Saved data entries:
______

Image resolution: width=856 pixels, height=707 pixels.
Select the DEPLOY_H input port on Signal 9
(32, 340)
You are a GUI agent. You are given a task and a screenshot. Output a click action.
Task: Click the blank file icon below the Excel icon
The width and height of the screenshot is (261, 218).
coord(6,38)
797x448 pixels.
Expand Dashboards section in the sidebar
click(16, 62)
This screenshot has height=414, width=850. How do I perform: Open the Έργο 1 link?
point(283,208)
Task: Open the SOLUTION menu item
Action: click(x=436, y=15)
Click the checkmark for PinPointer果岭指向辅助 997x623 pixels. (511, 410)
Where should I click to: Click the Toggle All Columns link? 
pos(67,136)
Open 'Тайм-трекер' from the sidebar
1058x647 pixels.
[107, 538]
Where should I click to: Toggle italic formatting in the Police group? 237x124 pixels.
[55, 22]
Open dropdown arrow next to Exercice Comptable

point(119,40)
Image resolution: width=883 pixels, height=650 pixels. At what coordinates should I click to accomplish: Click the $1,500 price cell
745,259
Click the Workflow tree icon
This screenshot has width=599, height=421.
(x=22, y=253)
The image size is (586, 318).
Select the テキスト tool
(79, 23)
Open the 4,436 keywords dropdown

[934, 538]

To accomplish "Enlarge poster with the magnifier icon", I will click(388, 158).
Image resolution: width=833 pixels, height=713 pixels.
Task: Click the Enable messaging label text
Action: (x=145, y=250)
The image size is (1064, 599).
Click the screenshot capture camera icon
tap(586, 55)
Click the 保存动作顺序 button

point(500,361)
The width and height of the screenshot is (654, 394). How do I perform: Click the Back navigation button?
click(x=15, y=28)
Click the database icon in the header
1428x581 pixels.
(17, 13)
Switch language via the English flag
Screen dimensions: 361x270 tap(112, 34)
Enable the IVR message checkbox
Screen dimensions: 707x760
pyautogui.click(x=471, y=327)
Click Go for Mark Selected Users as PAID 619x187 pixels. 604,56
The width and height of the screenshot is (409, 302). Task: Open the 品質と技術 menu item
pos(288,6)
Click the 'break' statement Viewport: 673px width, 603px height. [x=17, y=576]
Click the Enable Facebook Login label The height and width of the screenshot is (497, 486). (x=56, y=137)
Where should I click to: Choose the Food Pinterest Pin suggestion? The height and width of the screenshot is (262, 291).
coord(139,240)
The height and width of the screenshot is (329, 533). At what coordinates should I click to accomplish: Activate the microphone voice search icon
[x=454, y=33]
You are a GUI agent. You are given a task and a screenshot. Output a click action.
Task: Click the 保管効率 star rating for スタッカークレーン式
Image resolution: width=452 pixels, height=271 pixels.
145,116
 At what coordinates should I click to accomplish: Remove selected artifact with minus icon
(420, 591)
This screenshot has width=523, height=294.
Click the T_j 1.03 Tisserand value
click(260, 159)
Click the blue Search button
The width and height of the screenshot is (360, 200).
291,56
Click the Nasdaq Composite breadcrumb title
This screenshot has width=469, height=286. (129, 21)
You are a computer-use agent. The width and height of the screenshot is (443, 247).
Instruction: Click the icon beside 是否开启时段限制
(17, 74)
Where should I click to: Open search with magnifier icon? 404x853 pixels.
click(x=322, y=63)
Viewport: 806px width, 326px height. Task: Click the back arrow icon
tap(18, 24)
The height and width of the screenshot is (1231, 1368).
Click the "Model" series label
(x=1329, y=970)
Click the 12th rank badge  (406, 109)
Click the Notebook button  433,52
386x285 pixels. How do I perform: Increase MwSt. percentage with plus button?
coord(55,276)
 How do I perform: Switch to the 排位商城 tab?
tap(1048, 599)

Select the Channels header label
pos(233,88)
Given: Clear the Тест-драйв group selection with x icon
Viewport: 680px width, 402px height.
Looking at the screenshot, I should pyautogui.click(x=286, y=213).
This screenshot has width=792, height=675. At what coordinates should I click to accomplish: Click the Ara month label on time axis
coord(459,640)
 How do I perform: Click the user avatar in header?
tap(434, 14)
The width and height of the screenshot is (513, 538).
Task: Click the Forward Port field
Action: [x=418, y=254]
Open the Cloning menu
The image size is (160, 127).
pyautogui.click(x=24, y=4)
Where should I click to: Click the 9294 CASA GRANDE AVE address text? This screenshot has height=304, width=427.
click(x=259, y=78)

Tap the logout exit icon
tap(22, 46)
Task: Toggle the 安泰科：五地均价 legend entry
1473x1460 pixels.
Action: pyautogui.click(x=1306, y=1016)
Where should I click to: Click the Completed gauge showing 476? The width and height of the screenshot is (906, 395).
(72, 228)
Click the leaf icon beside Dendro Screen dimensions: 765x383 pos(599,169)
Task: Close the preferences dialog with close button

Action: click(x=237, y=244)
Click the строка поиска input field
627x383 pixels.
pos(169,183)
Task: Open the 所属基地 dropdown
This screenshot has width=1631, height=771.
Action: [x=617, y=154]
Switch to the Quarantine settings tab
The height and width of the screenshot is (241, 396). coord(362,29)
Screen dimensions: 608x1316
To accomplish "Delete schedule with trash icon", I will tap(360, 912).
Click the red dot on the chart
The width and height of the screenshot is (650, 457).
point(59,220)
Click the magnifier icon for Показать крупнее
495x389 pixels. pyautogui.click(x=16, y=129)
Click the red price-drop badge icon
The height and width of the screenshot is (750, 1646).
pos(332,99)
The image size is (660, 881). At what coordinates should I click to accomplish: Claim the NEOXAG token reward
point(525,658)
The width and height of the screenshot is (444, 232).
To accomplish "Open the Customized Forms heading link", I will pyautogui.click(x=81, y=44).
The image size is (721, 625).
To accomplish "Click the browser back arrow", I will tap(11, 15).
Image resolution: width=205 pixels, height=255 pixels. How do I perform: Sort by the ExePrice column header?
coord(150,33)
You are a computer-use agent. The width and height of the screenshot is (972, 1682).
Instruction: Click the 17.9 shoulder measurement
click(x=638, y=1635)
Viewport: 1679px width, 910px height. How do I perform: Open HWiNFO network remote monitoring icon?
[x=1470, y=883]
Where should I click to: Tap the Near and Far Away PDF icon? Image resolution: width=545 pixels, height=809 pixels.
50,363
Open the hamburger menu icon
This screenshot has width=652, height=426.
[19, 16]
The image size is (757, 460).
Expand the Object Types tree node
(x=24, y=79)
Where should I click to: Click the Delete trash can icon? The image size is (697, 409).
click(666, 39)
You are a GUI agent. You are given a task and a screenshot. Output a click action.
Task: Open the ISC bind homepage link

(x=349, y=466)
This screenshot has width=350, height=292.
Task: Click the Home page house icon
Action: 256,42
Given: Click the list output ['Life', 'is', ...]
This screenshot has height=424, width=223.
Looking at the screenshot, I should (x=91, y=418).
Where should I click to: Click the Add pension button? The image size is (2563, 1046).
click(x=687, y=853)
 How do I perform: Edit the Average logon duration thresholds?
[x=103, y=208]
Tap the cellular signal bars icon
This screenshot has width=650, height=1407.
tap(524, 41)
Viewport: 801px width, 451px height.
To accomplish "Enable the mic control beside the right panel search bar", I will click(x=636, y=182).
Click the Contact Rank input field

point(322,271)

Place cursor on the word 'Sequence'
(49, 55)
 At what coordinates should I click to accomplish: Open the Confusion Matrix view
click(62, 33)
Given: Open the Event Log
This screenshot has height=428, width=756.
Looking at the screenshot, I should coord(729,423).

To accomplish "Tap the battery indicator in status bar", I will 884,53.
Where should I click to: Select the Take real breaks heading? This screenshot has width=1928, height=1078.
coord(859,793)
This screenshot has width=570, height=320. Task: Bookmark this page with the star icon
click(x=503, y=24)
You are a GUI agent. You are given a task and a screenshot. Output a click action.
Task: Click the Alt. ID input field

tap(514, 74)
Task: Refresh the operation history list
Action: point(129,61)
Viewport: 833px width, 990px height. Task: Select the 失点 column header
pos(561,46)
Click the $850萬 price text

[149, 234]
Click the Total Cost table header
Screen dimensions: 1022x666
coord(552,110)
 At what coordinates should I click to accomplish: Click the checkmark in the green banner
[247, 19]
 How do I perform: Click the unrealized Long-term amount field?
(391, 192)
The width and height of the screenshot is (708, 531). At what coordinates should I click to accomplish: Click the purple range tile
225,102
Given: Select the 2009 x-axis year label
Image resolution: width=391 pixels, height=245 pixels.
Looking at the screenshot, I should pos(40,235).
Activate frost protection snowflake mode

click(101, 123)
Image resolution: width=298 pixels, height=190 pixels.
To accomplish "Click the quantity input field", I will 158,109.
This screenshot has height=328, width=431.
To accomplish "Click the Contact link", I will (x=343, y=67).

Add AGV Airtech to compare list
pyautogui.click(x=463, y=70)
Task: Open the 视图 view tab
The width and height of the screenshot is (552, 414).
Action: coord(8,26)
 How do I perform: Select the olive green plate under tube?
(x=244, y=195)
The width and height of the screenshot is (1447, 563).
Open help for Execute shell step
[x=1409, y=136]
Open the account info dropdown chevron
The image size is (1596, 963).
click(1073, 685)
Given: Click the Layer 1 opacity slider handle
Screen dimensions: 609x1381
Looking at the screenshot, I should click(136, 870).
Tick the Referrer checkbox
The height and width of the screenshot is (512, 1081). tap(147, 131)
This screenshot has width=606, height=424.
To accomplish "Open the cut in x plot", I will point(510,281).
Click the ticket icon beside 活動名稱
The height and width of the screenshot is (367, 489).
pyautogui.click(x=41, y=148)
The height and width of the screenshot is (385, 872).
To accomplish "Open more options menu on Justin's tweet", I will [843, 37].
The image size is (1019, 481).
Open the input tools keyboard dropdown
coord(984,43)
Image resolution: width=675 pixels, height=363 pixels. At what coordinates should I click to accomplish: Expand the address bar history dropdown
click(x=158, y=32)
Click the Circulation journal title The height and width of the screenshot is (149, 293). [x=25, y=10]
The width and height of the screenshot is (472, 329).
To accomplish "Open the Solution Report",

______

◆ **Exercise directions**
Write down again, exactly as given, only the lines above that fall from the line with "Click the Notebook" to the line with "Given: Clear the", inclusive.

◆ **Answer space**
Click the Notebook button  433,52
386x285 pixels. How do I perform: Increase MwSt. percentage with plus button?
coord(55,276)
 How do I perform: Switch to the 排位商城 tab?
tap(1048, 599)

Select the Channels header label
pos(233,88)
Given: Clear the Тест-драйв group selection with x icon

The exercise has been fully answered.